Work to complete: Return exactly, please, the lines from the one containing "Task: Open the Tools & Utilities menu" to the last line of the entries below, and nothing else, leaving pictures out.

[Dataset excerpts — start]

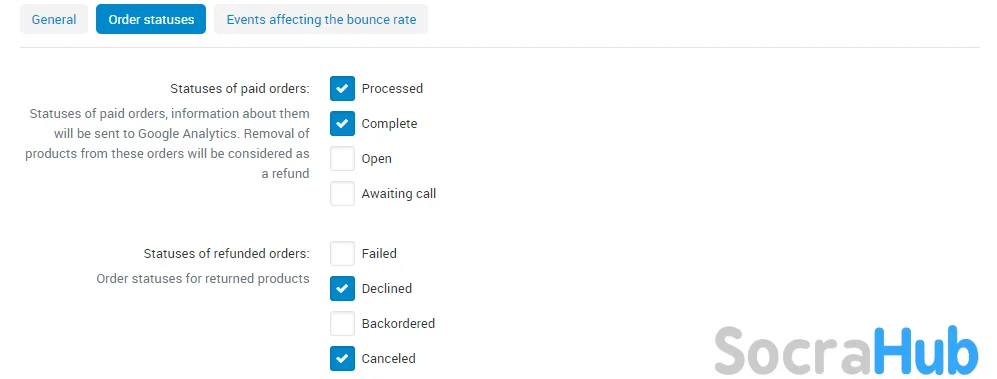Tick the Awaiting call checkbox

tap(342, 193)
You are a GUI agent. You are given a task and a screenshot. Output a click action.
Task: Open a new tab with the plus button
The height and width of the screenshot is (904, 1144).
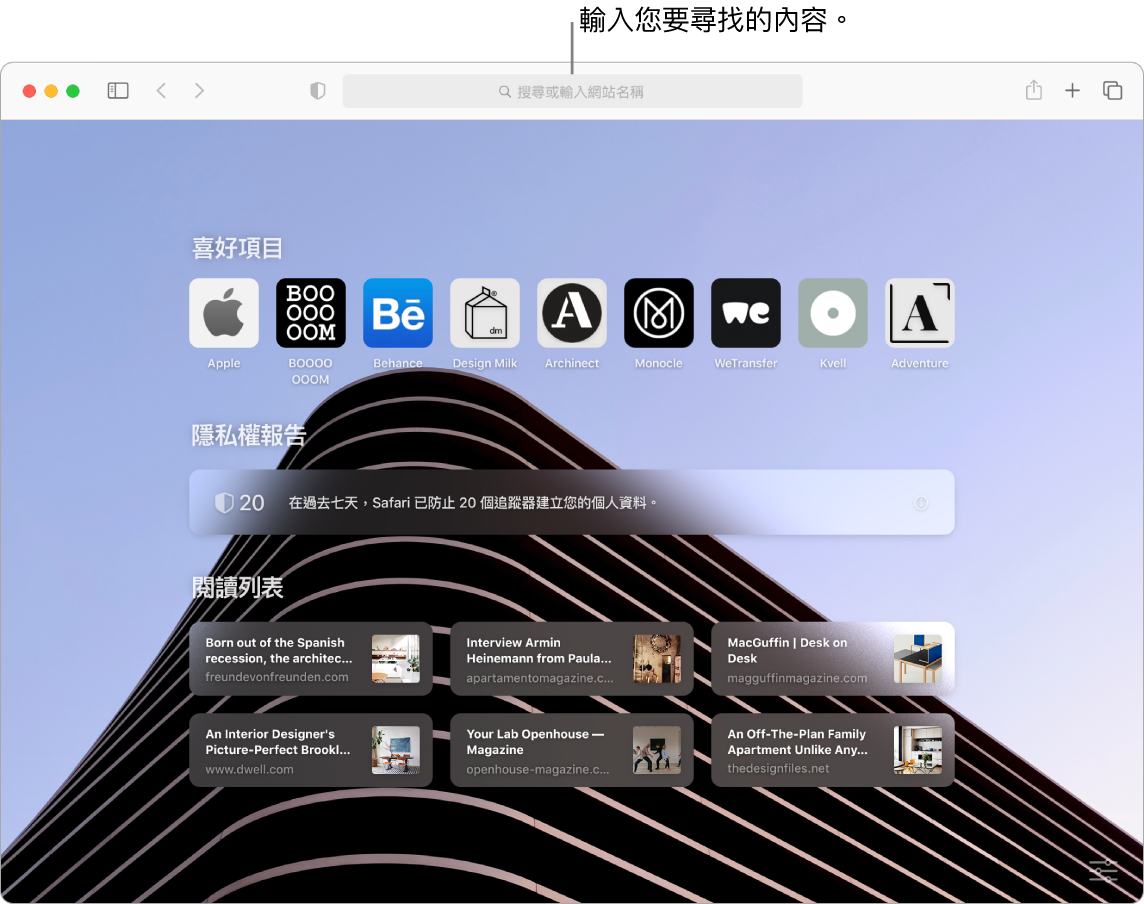[x=1072, y=90]
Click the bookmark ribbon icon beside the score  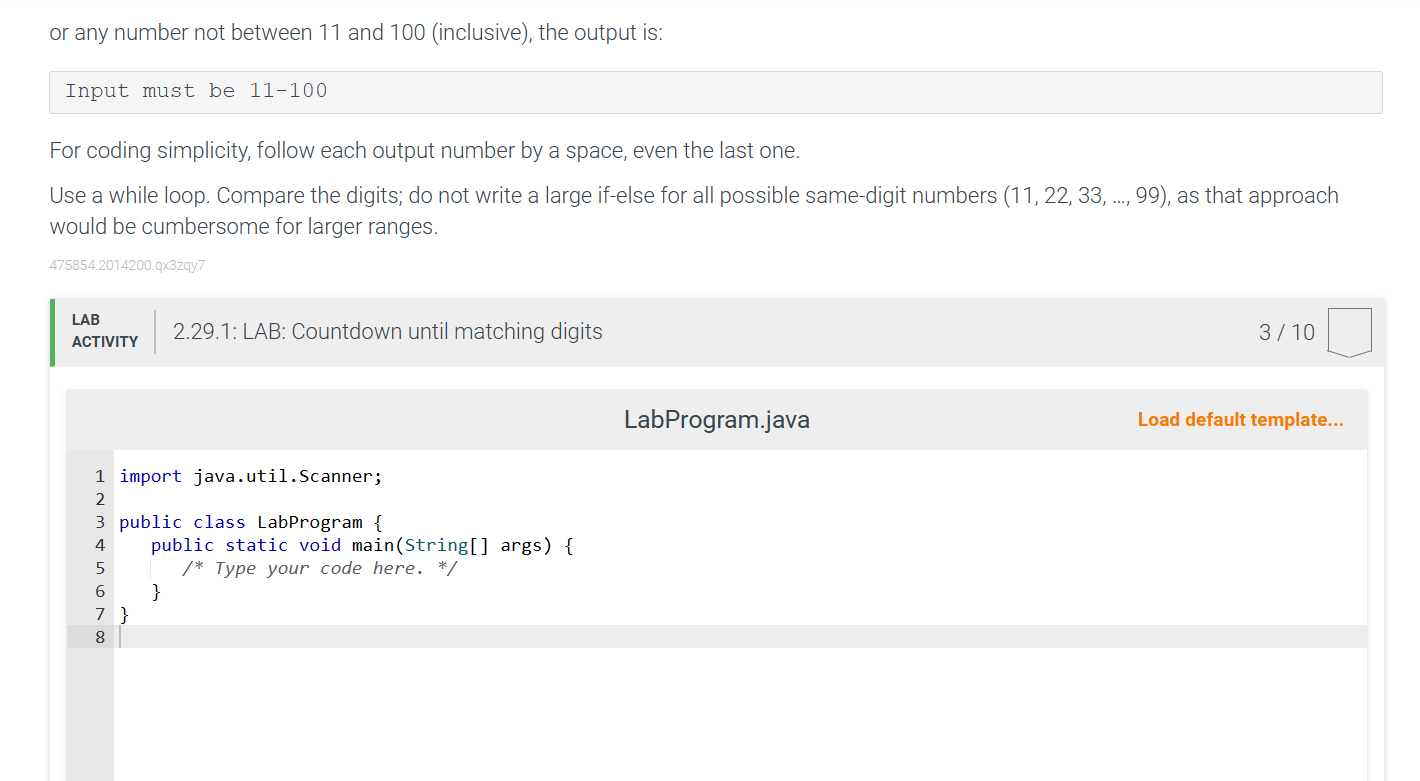1350,332
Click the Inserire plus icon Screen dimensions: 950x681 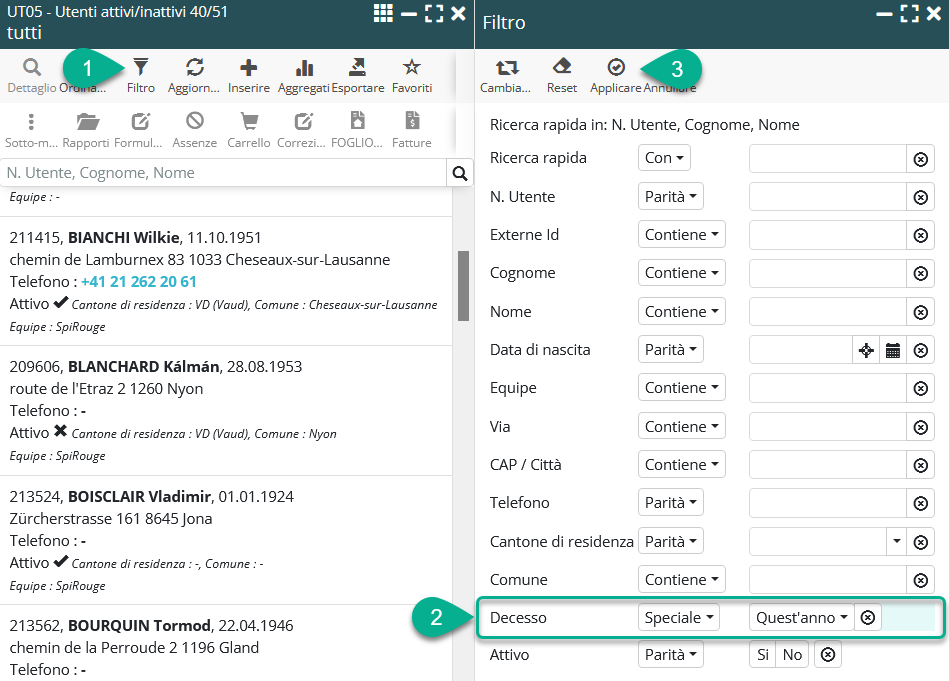point(248,68)
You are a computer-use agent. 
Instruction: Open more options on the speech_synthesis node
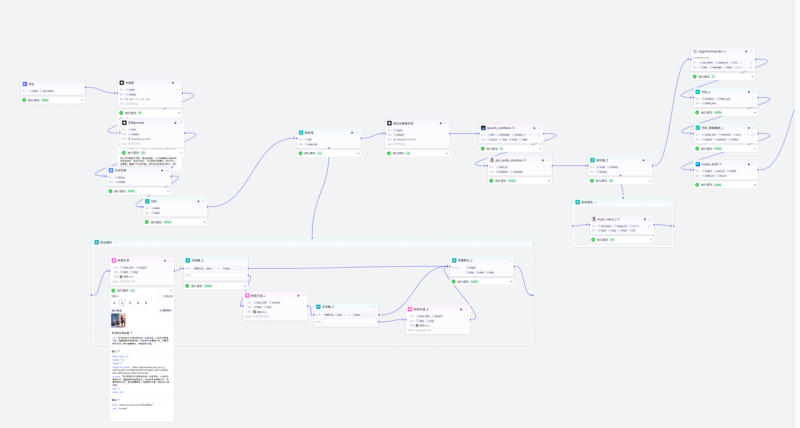539,128
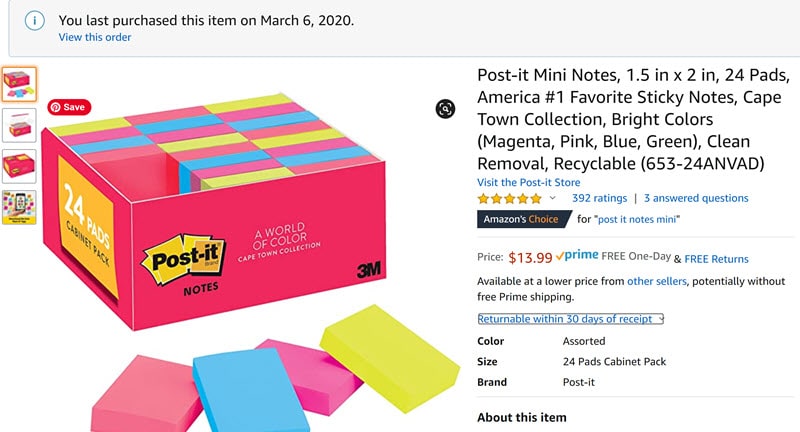
Task: Click the Pinterest Save button
Action: (x=68, y=107)
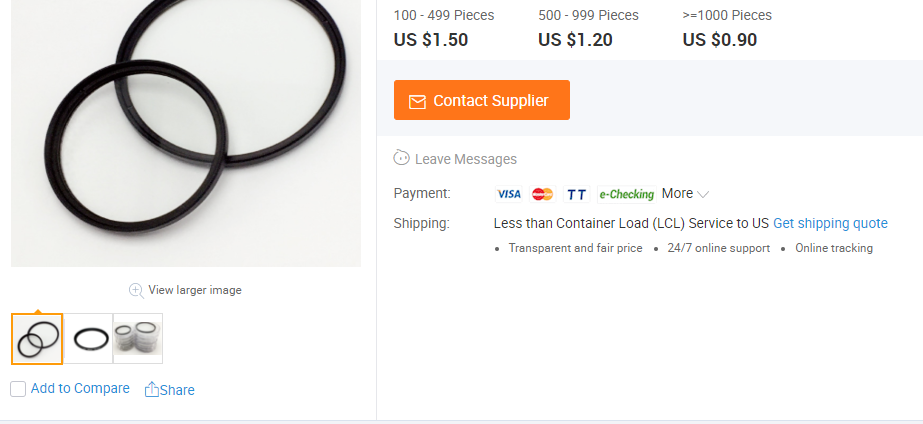
Task: Tick the Add to Compare checkbox
Action: (x=18, y=389)
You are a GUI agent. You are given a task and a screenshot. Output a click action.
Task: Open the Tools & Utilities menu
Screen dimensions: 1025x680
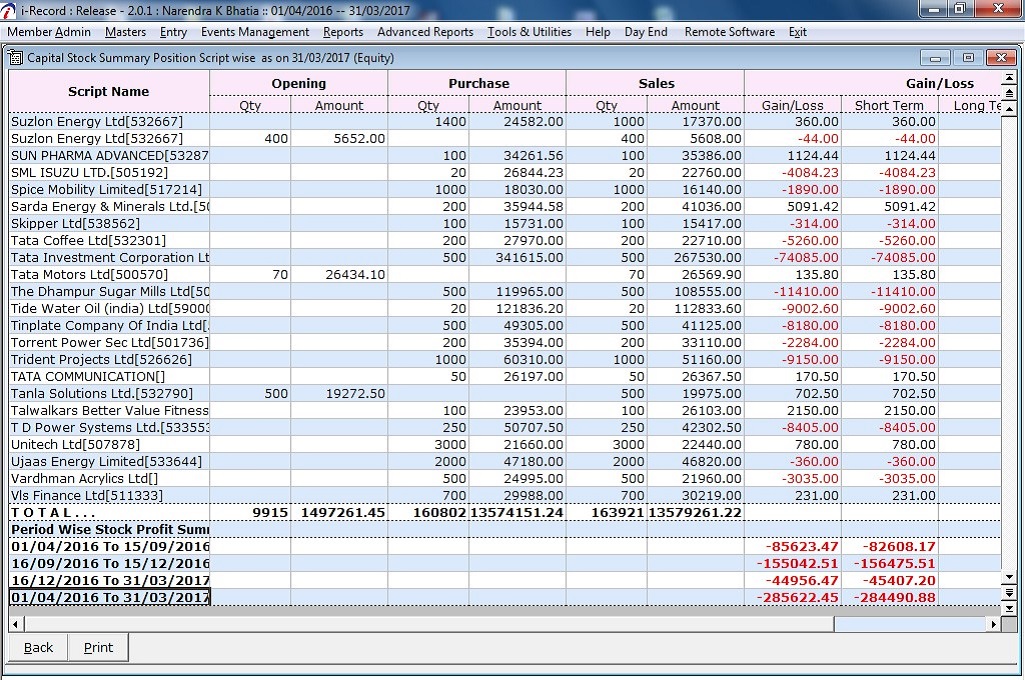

[Dataset excerpts — finish]

Task solution:
Task: Open the Tools & Utilities menu
Screen dimensions: 1025x680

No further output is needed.